Fall's Finest Farm Stand Picks for Diabetics

If you're diabetic, autumn is a fabulous time to enjoy the fresh treats from the field and the orchard.

Picture tawny pumpkins piled high at farm stands, bushels of crisp, juicy apples, hearty greens, crunchy cabbage, and all kinds of colorful hard-shelled squash. Not only is fall produce delicious, but it's loaded with vitamins, minerals, and phytochemicals.

"Choosing colorful fruits and vegetables in the fall gives you fresh, ripe options," says Adee Rasabi, RD, CDN, CDE, senior dietitian of the Ambulatory Care Network at New York Presbyterian Hospital in New York City. Keep in mind that the less you cook vegetables, the more nutrients they retain, she says.

Many fall fruits and vegetables, like squash, apples and pumpkins, contain carbohydrates and must be factored into your meal plan. Some, like leafy greens, onions and garlic, are "free" foods and can be eaten in unlimited quantities, says Susan Kasik-Miller, RD, a nutritionist at Sacred Heart Hospital in Eau Claire, Wisconsin.

"Be sure to include the produce that contains carbs as part of your meal and include it in your carbohydrate allotment for that particular meal," Kasik-Miller says.

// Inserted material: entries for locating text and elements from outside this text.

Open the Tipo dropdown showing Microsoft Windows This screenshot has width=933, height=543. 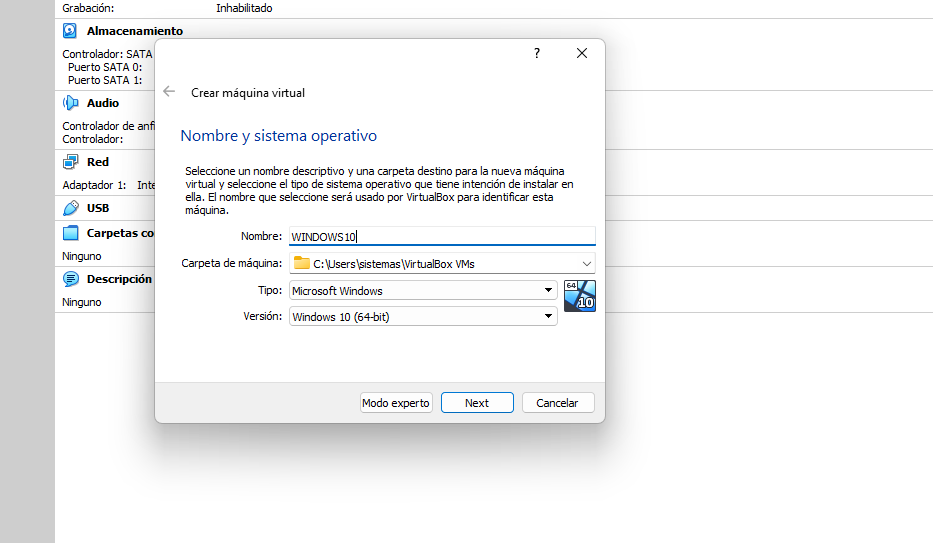(422, 291)
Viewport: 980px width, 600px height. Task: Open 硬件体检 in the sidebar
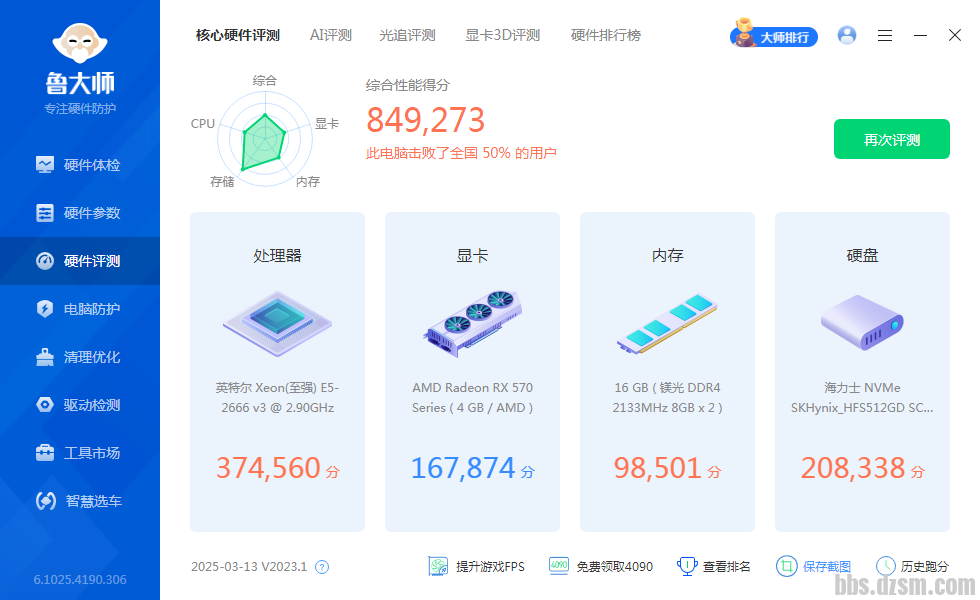[80, 165]
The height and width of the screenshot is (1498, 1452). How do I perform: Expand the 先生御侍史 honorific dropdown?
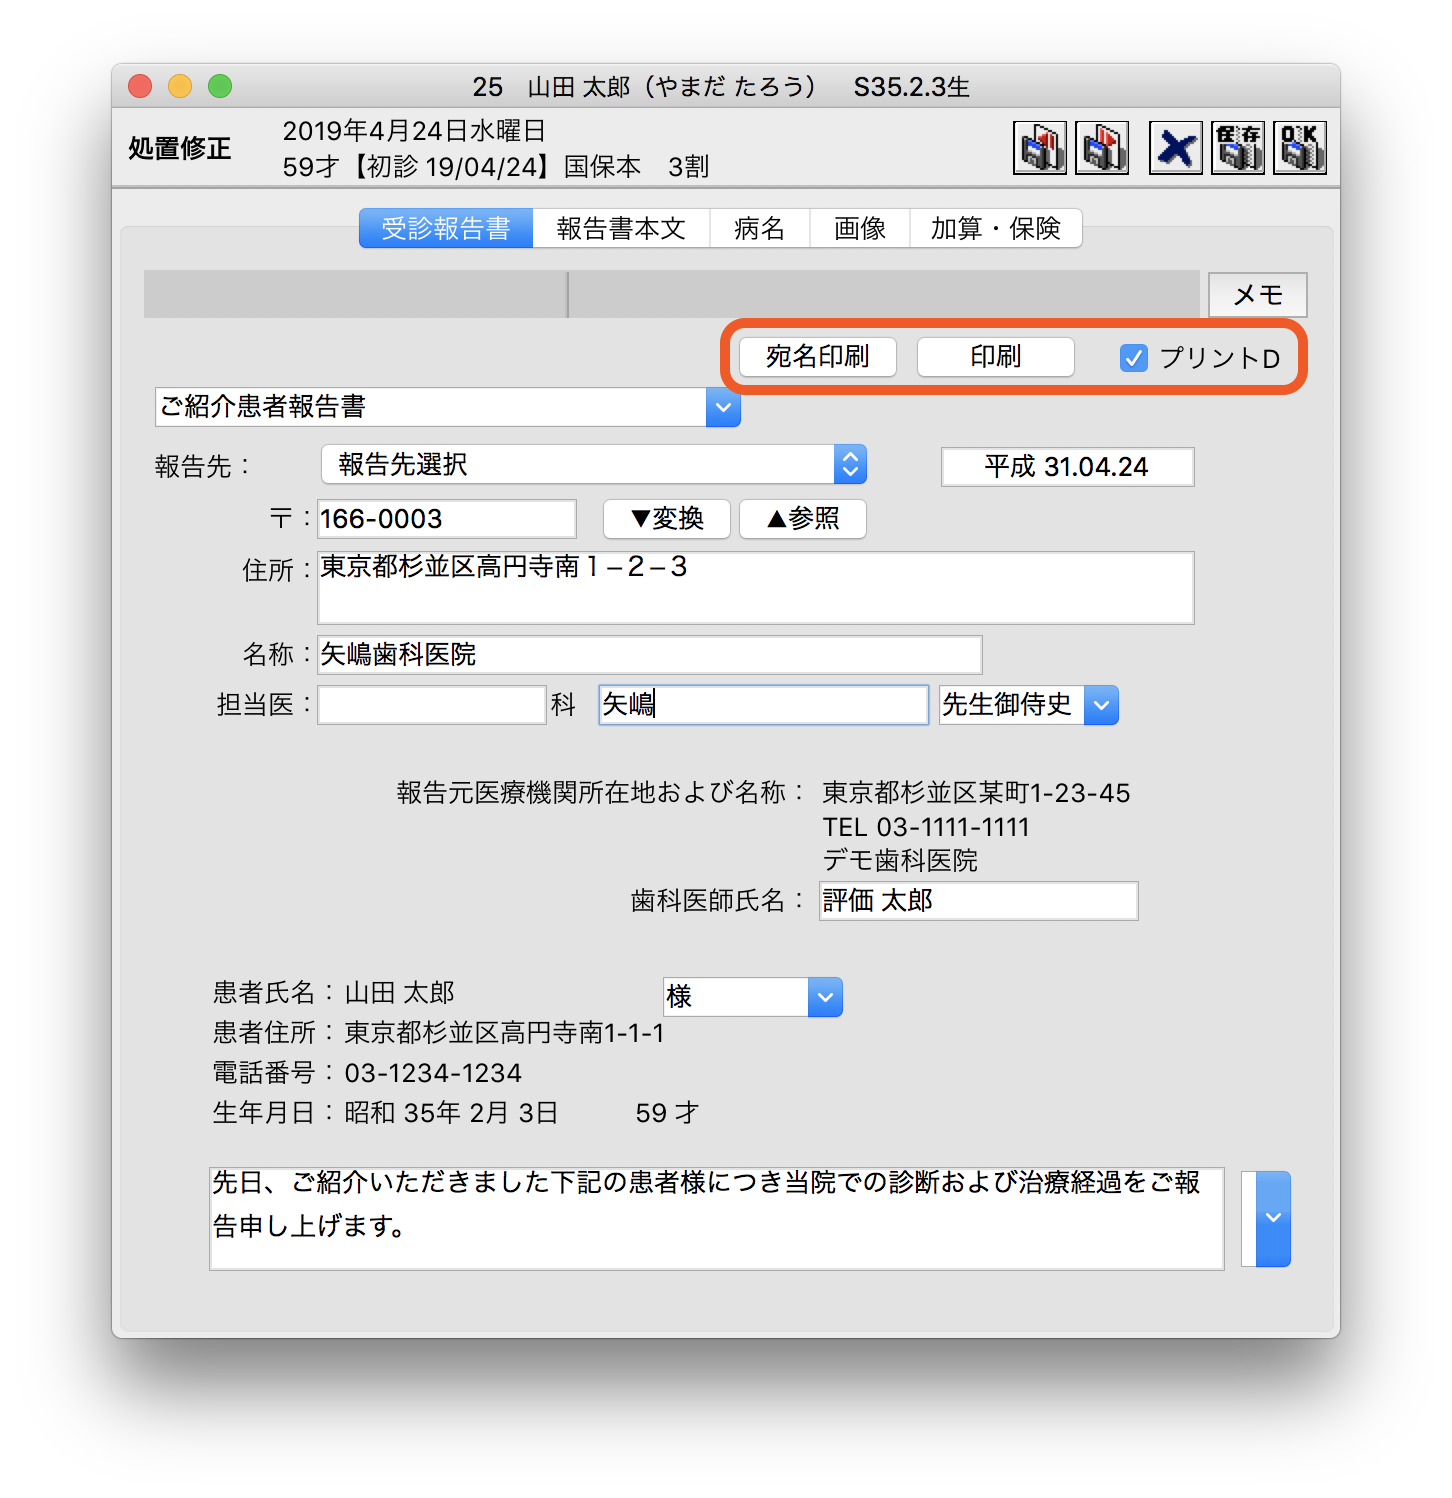[1101, 705]
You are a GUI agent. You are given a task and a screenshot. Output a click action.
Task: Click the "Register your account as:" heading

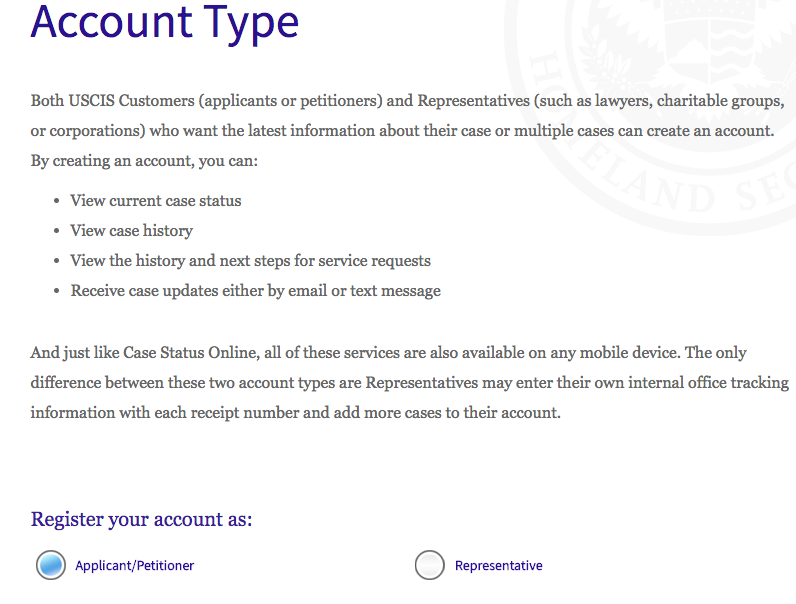tap(141, 519)
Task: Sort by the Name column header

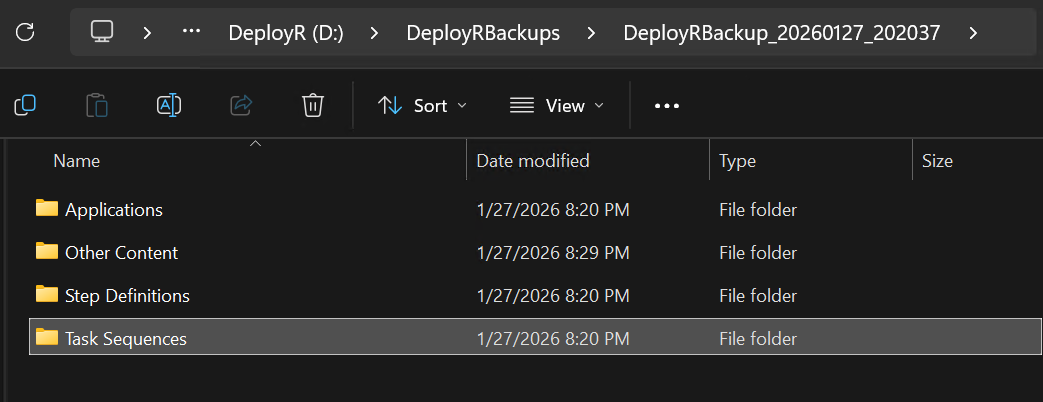Action: pyautogui.click(x=76, y=161)
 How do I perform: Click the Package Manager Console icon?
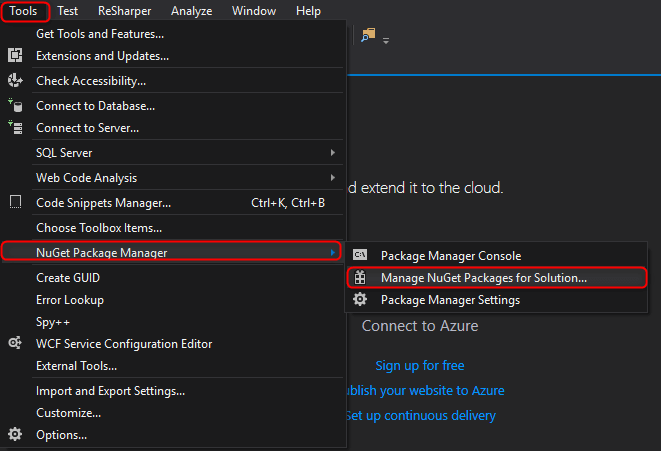360,255
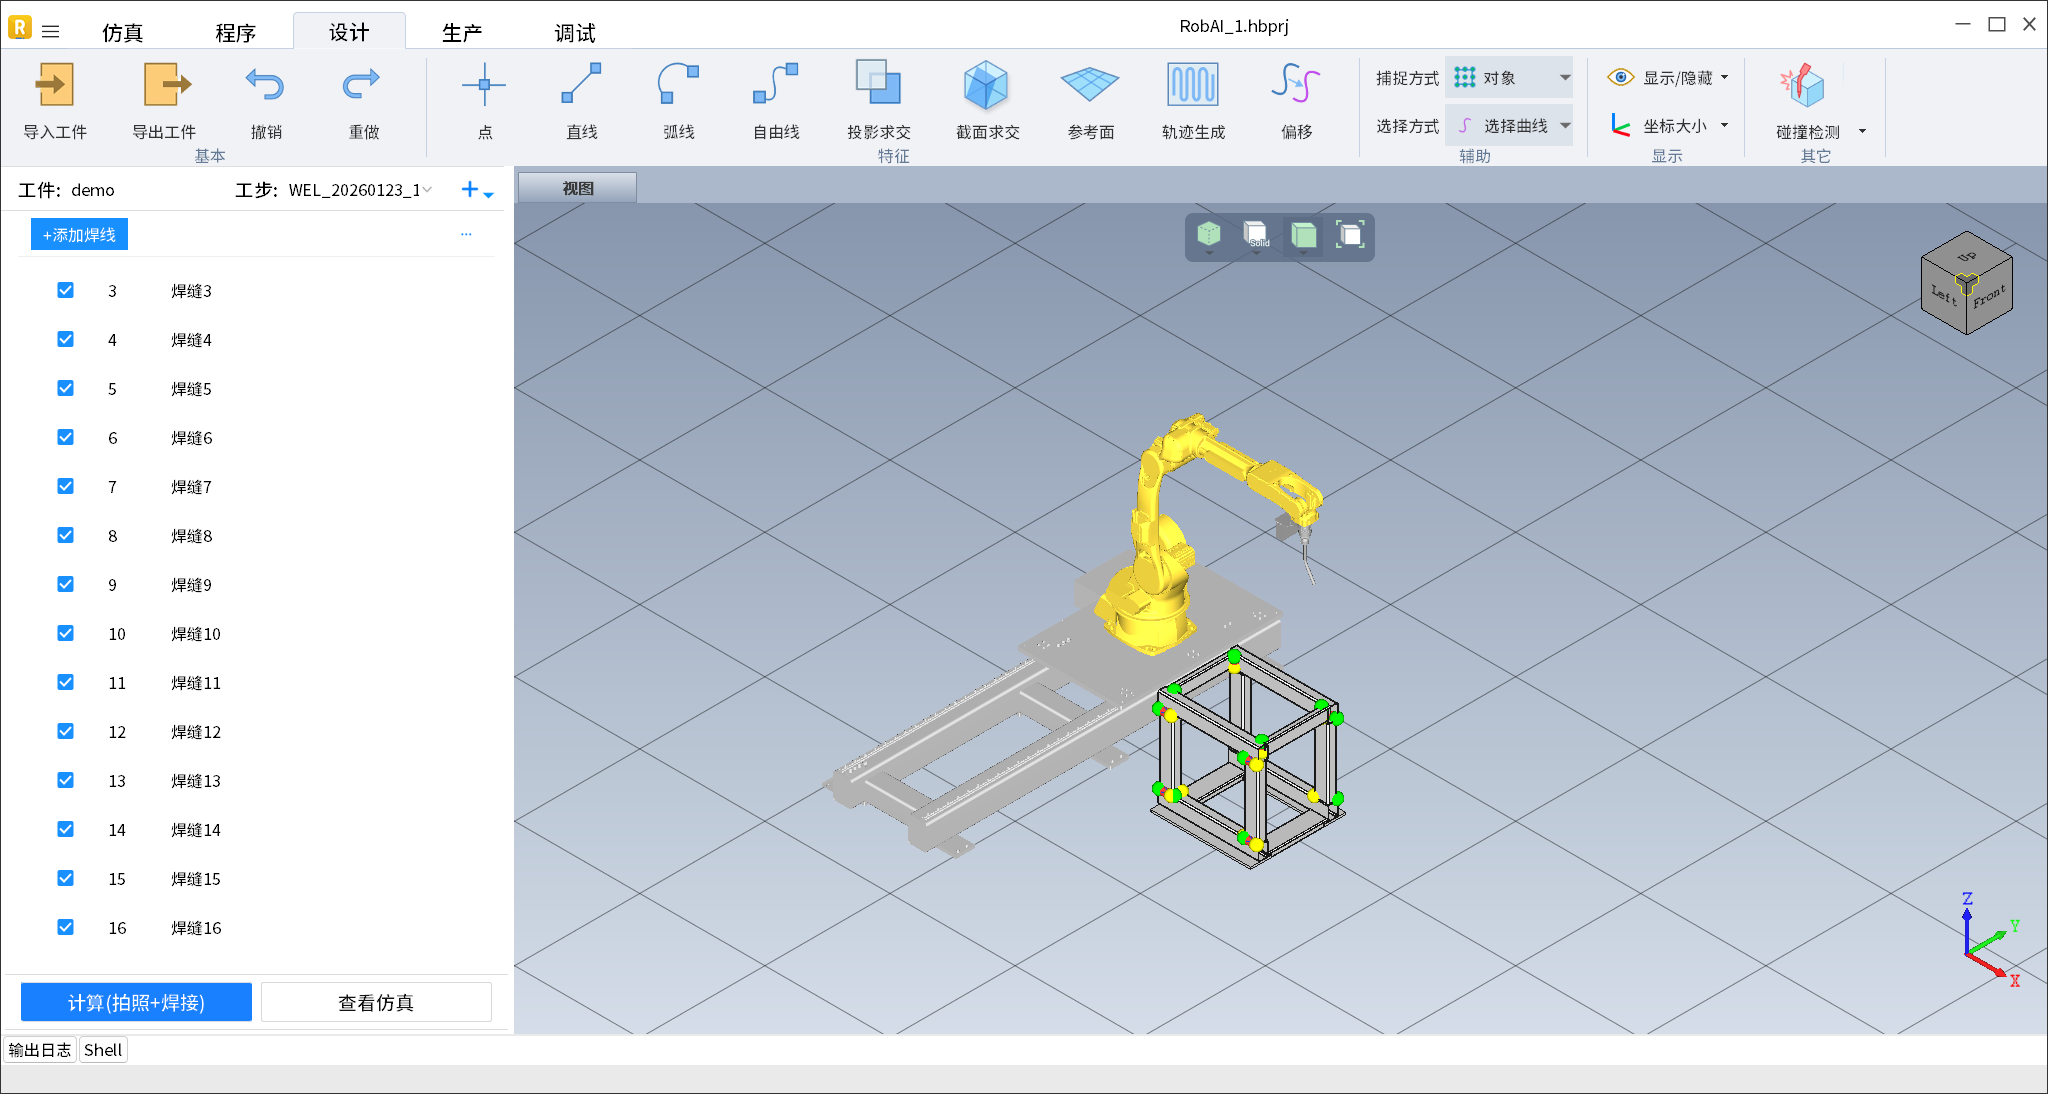The image size is (2048, 1094).
Task: Click the Section Intersection (截面求交) icon
Action: [986, 86]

Here, a dozen of fall's finest farm stand picks:

  1. Cranberries: Eat all you like raw, but they're so incredibly tart you probably won't feel like eating many. Still, cranberries can be chopped, sweetened with a non-nutritive sweetener, and served as a sauce with meats.
  2. Brussels sprouts: Try these oven-roasted or steamed. Top with a squeeze of lemon juice.
  3. Kale and other winter greens: Make them into a vegetable soup. Use tomato, chicken or vegetable broth as a base and add kale, leeks, carrots, and fresh with herbs and spices. Cook until the vegetables are fork-tender.
  4. Apples: Core an apple and place it in a baking pan. Sprinkle the hole with cinnamon and nutmeg, bake till soft and serve with a dollop of yogurt. Apples also make great salads. Try making a version of Waldorf salad with apples, celery, and nuts. Use a non-fat, sugar-free vanilla yogurt as a dressing. Or slice apples, toss with greens and blue cheese, and top with a fat-free vinaigrette dressing.
  5. Garlic: Use this "free food" in your savory dishes. Toss it in stir-fries or chopped fine in a salad. Roast and squeeze out the puree to serve as a spread on bread or crackers.
  6. Squash: Roast butternut or acorn squash until very tender, then mash and sprinkle with cinnamon.
  7. Pumpkin: Buy the small sugar pumpkins, cut into chunks, and roast until tender. Puree and use in custard made with a non-nutritive sweetener and evaporated fat-free milk, or make into a soup with a sprinkle of curry powder.
  8. Cauliflower: Look for big, snowy heads. Cut up into florets and arrange in a single layer on a baking sheet. Sprinkle with a little garlic powder and salt, and roast until soft.
  9. Carrots: Try steaming these and then pureeing in a blender with chicken broth to create a delicious soup. They're always wonderful in salads.
  10. Turnips: A homely vegetable, to be sure, but deliciously sweet and flavorful when roasted. You can also add these to soups and stews.
  11. Cabbage: Chop or shred and toss with grated carrot and low-fat coleslaw dressing, or slice into shreds and stir-fry with a little olive oil and seasonings.
  12. Onions: Peel, cut into thick slices, and roast until soft, then use in salads and in sandwiches. Onions also lend their inimitable flavor to soups and stews.